WORK TO BE COMPLETED :: Search the records that follow and extract every line containing the string "dimensions".

○ ○ ○ ○ ○ ○ ○

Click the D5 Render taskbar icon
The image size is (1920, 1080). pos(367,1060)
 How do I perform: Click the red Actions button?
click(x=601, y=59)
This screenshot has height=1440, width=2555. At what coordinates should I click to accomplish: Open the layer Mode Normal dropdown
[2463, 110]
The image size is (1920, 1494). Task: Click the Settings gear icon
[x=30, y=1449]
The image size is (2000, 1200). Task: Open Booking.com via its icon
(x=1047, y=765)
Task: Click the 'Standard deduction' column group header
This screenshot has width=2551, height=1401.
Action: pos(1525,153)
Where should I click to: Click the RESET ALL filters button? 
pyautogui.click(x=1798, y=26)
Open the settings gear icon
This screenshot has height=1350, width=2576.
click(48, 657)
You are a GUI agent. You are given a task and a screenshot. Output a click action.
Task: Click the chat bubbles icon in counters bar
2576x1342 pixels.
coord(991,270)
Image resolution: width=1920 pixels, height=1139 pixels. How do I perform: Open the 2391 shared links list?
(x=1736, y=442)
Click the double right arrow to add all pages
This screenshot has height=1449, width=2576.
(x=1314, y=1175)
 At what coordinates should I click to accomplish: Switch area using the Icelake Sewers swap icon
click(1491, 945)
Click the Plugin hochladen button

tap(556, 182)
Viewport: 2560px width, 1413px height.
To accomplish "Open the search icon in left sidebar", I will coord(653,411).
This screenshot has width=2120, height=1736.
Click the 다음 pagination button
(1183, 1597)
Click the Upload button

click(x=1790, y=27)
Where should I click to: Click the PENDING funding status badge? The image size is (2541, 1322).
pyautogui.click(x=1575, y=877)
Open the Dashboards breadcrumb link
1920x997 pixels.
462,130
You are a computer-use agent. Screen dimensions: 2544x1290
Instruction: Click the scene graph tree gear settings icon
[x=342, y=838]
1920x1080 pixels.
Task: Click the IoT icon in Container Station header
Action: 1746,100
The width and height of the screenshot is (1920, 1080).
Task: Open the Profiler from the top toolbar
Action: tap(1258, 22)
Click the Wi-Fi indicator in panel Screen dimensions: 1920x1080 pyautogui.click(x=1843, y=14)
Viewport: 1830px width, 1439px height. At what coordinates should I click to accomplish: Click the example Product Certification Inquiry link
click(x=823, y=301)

○ ○ ○ ○ ○ ○ ○

TASK OUTPUT ::
You are a computer-use agent. Screen dimensions: 2544x1290
Click the Wi-Fi indicator in panel Screen dimensions: 1920x1080 pyautogui.click(x=1843, y=14)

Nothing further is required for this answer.